Download the article PDF: When Neck Pain Arises From Spinal Epidural Abscess A Case Report

Urgent Message: Though atraumatic neck pain is a common condition in the urgent care setting, spinal epidural abscess is relatively uncommon and may present without classic symptoms, which makes it a challenging diagnosis to make.  Early recognition, timely imaging, and thorough documentation are essential to prevent a devastating outcome and to mitigate medicolegal risk. 

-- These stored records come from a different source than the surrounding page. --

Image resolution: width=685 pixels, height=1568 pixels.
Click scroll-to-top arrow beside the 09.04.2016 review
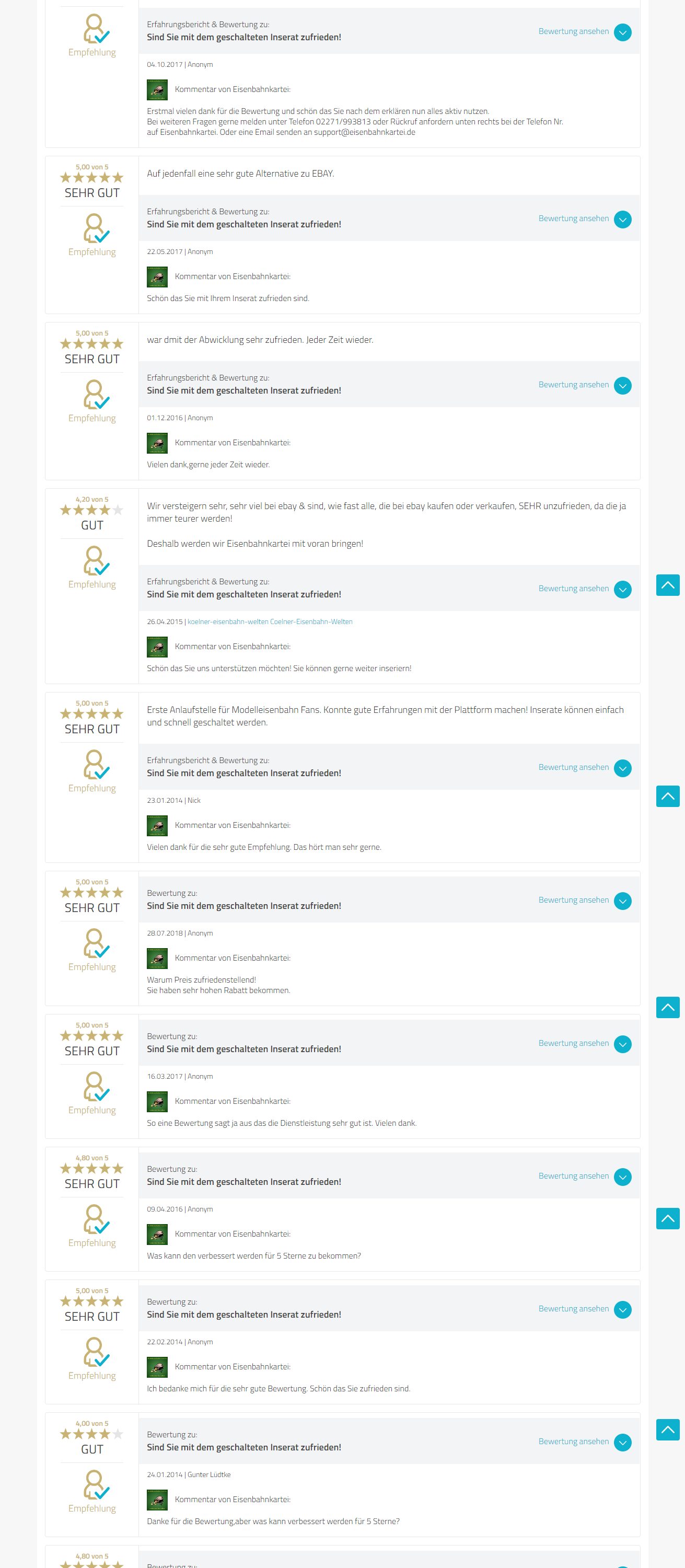pos(667,1219)
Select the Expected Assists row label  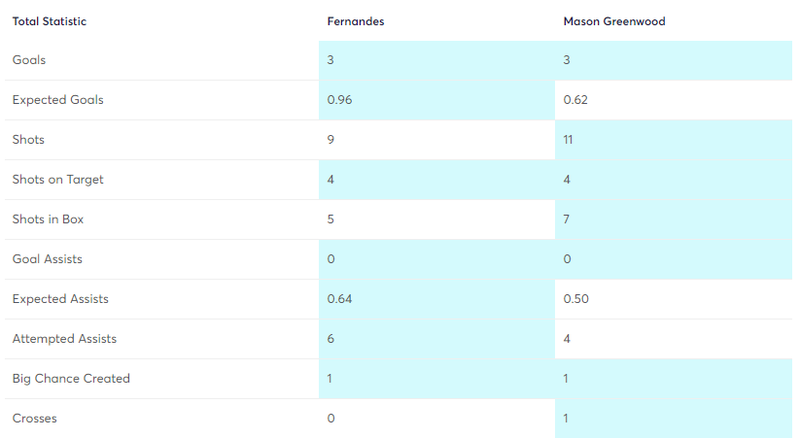click(60, 299)
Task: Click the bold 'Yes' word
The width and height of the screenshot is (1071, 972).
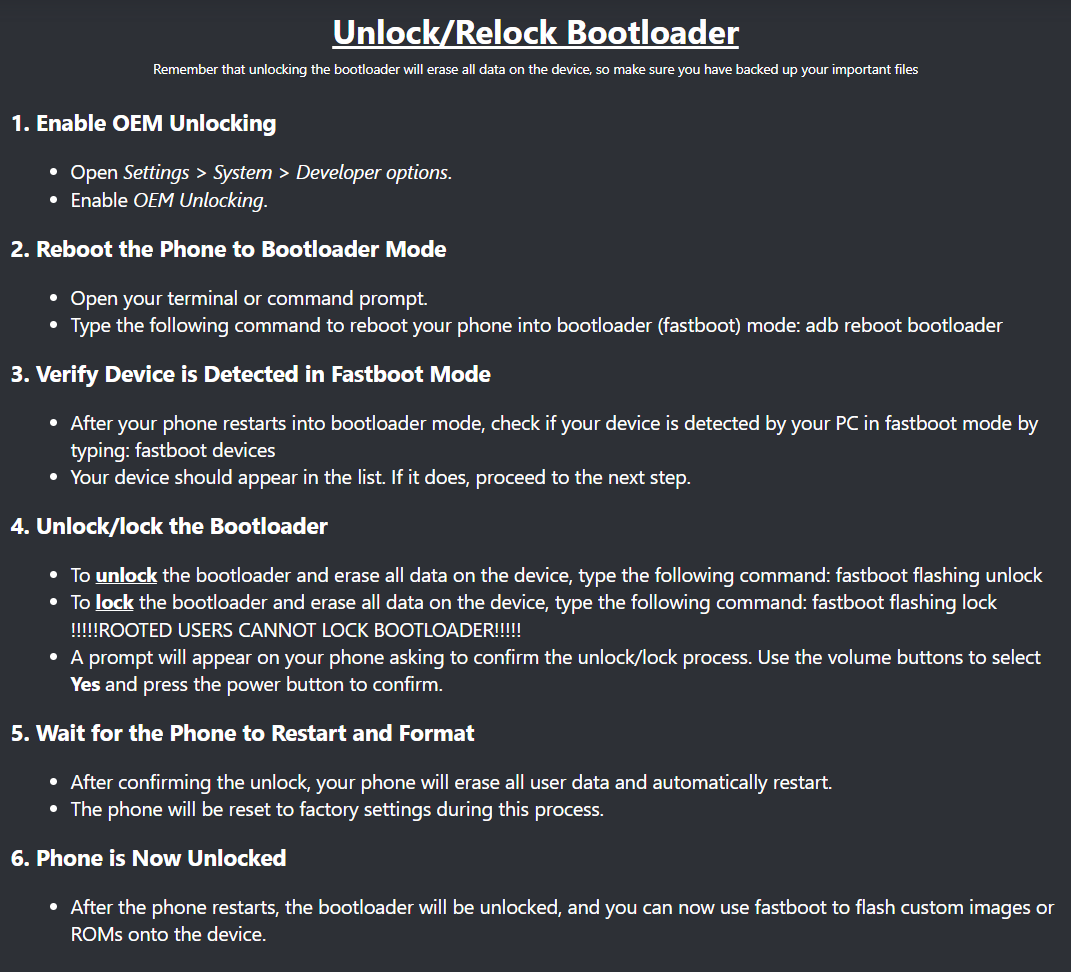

Key Words: Neck Pain, Spinal Infection, Cervical Epidural Abscess, Spinal Epidural Abscess, Medicolegal Risk, Anchoring Bias

Eileen Chu, MD, MS; Lucille Martin, MD

Abstract

Introduction: Acute atraumatic neck pain is a common condition encountered in both the urgent care and emergency department (ED) settings. Neck pain may stem from various etiologies ranging from benign to life-threatening, such as a spinal epidural abscess (SEA), which can be easily missed if a patient does not present with the classic symptoms of the disease.

Presentation: A 30-year-old otherwise healthy female presented multiple times to an urgent care and primary care for worsening neck and upper back pain after recent drainage and antibiotic course for buttock abscess.

Physical Exam: The exam included initially normal vital signs. She was uncomfortable appearing with left neck tenderness and decreased range of motion with associated muscle spasm. The rest of her neurological examination was nonfocal.

Diagnosis: The patient ultimately presented to the ED with altered mental status and was found to have bacterial meningitis and septic emboli secondary to a spinal epidural abscess.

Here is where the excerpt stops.